5 Steps to Supercharge Your Decision Making

There are thousands of choices to make a day. Which means there are thousands of decisions to make every day. It is estimated to be in the neighborhood of 35,000 decisions we make on average every day. Wow. No wonder sometimes at the end of a long day, the last thing we want to do, is make a decision.

Not all those decisions are huge decisions. Most are mundane affairs, such as the alarm goes off, do I hit snooze or get up? Do I wear a jacket today? What do I want to eat while out for lunch? They take a toll and they add up. This is why behaviors and habits begin to play a strong part in our daily survival.
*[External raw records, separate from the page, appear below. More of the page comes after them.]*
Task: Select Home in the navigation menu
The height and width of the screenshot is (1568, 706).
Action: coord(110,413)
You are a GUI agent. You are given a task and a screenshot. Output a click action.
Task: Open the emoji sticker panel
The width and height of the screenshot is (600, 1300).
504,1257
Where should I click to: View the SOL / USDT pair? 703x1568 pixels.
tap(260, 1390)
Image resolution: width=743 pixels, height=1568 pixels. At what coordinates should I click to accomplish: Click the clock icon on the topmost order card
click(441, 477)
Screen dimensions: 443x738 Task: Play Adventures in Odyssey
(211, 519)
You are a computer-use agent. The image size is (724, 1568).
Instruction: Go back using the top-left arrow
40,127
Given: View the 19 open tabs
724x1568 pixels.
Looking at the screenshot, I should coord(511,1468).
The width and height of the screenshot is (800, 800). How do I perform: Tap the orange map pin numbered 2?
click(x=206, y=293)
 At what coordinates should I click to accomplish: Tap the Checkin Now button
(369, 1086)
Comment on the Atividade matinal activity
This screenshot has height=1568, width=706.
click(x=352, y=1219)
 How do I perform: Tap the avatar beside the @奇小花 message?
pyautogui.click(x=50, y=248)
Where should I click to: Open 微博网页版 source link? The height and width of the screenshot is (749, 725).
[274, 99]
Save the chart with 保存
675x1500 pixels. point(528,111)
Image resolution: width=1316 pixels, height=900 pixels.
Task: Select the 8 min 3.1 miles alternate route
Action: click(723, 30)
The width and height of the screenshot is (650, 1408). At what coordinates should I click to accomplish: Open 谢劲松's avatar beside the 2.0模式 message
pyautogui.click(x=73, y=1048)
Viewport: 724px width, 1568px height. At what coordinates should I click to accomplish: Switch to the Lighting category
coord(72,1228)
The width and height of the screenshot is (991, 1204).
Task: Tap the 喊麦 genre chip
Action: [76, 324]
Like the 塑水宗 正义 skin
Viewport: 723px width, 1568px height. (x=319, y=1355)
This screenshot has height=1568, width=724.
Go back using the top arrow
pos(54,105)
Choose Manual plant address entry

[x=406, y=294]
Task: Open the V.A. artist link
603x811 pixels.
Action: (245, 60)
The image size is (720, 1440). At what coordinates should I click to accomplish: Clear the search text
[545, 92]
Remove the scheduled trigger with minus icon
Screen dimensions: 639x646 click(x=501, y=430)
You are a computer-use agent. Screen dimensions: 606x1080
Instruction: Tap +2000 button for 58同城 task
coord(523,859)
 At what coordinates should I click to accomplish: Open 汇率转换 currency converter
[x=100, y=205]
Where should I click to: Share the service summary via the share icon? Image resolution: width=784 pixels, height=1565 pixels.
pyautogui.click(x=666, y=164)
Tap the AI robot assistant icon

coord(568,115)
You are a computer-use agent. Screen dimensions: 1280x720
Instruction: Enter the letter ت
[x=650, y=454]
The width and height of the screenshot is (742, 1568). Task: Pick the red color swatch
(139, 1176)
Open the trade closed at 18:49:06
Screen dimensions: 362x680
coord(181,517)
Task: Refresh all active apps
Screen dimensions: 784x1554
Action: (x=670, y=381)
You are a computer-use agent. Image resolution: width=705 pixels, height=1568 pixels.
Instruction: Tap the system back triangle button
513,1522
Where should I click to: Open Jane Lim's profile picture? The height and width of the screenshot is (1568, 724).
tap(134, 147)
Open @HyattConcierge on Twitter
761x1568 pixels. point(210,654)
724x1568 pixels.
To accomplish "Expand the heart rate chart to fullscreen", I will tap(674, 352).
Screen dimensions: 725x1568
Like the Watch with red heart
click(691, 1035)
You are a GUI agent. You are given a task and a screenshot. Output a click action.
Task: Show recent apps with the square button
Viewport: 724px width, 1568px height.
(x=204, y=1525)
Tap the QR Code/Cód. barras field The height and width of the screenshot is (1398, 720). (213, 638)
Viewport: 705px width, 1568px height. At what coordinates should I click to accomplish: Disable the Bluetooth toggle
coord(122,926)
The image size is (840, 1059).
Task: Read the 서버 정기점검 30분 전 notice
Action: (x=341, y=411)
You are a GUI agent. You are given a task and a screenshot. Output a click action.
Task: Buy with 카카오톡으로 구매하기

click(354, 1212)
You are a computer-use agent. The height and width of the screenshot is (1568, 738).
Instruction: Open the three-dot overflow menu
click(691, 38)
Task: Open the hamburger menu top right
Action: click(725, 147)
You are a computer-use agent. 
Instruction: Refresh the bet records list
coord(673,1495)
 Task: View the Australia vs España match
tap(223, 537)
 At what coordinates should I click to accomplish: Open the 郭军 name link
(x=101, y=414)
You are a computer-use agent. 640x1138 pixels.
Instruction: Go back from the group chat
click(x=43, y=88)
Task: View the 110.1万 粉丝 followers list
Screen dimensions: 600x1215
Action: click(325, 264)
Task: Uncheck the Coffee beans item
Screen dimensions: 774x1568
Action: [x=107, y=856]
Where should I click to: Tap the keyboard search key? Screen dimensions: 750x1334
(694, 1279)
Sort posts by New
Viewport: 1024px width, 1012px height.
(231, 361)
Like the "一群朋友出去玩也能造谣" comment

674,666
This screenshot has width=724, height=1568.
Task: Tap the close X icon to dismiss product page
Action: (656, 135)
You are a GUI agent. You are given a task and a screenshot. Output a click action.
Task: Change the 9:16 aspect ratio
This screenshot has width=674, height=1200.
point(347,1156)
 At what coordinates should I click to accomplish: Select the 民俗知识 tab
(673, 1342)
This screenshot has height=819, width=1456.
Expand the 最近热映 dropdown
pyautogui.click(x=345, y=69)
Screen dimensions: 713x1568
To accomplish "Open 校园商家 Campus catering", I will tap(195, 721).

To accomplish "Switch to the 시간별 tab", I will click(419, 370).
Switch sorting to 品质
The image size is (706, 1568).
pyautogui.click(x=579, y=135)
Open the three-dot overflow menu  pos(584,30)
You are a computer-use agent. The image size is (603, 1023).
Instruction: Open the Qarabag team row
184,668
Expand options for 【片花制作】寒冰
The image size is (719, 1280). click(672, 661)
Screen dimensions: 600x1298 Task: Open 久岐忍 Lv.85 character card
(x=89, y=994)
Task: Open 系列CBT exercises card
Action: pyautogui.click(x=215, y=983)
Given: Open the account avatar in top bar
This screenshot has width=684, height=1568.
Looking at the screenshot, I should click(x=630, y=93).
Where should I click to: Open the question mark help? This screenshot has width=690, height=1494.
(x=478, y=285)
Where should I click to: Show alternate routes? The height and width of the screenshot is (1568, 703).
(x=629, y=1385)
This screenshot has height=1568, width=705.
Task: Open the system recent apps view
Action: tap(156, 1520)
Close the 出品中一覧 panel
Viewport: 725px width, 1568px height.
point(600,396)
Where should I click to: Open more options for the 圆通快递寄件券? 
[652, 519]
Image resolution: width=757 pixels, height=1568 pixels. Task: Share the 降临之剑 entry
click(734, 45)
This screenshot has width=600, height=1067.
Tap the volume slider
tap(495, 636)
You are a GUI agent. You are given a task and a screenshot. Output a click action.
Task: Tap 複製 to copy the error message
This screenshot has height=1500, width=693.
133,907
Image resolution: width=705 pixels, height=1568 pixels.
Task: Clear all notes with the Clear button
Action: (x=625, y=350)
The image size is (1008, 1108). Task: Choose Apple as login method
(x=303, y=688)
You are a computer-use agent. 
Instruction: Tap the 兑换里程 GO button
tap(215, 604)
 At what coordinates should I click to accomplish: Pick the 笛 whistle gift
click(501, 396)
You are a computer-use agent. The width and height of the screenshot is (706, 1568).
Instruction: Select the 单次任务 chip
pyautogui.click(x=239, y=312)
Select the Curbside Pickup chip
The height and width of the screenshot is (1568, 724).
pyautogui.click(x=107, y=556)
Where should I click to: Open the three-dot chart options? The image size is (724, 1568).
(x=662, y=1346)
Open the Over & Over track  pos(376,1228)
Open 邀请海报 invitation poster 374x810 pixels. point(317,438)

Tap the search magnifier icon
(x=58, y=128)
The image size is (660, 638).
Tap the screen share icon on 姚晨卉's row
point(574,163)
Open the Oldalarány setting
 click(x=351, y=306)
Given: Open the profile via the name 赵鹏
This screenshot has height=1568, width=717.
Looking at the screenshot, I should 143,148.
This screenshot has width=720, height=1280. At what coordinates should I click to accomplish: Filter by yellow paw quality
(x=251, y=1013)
The autopilot begins to take over, lessening the burden of consciously thinking about these decisions.

Our ability to make decisions must stay strong to ensure the integrity and quality of our decisions utilizes our best judgement. This ability has to be practiced and improved upon just like any skill. It must be guarded against over use and fatigue.

Deciding and Confirming

When making decisions we must each be aware and vigilant around our personal biases. We tend to seek out and synthesize information that confirms or even strengthens our beliefs.

Where decision making is concerned, we may sometimes find ourselves taking a position or making a decision without the facts. We may be overly relying on intuition and gut feeling. Then we may use information seeking to merely confirm the decision we have already made.

You can’t make decisions based on fear and the possibility of what might happen.

Michelle Obama

It is important to recognize that there are barriers to effective decision making.

  • Misidentifying the problem
  • You don’t care either way – a lack of emotional attachment
  • You care too much – emotions are getting in the way of making a decision
  • You don’t have enough information
  • You have too much information
  • To many people are involved, decision making by committee
  • Self interest – too much skin in the game

This is where having a decision making process can come in handy. It’s one more tool in your tool chest that can help combat these barriers.

Some decisions don’t require a formal process to come up with an answer. The every day mundane decisions do add up and our lack of willpower may not even be willpower at all, but rather a diminished ability to make decisions because of decision fatigue.

But many decisions can benefit from working through a process.

If a decision-making process is flawed and dysfunctional, decisions will go awry.

Carly Fiorina

The problem can be complex. The process needs to be simple.

This way you can use it more and more. That use will improve the quality of your decisions and make the decision making more efficient. More efficient means not only does it take less time, but it taxes less your pool of mental and emotional resources required to make good decisions.

In any moment of decision the best thing you can do is the right thing, the next best thing is the wrong thing, and the worst thing you can do is nothing.

Theodore Roosevelt

5 Simple Steps for Better Decision Making

  • Identify Your Goal/Decision – Clearly define your goal or what the decision is
  • Gather Information on Options – List out your options. Get the information you need to make a decision. This can be information from others, books, online. Fill in the blanks of what you don’t know that you must know to make a decision.
  • Consider Consequences/Weigh Evidence – Evaluate each of the options and weigh them for the potential of reaching your goal. Consider the consequences of each option. Visualize carrying out either of the paths before you. Which one appears to get you to where you want to go.
  • Make Your Decision – Decide. If you’ve done your homework and worked through the other steps, then it is just a matter of picking. Decide and commit.
  • Evaluate Your Decision – After you’ve implemented your decision, consider if it has resolved the situation. You may need to take another look and choose a different direction if it didn’t do the trick. Also, this is a good moment to reflect on the process of making the decision. Did you have the facts needed? Did you give too much weight to your feelings without understanding why you were feeling that way?

So. Tell me. What do you think? Which is better? To take action and perhaps make a fatal mistake – or to take no action and die slowly anyway?

Ahdaf Soueif

Pick a path

If you find that you are in paralysis on a decision where it’s a 50/50 good and bad, and you could go either way, then it is still time to pick. Unless you are missing a key piece of information then taking any more time to decide don’t do any good. One path or another is just as good, so you might as well keep going on your journey.

Perfection is the enemy of good. There is no such thing as attaining perfection in decision making. It’s the best decision you can make in the moment. Even with the big ones, don’t worry so much. It clouds judgement and eats away at your ability to make decisions. There are plenty of other decisions to make, so you’ll get another crack at another one soon enough.

Using a process will help reduce some of the stress around making decisions and having a framework will give you an easier way to evaluate your decision making.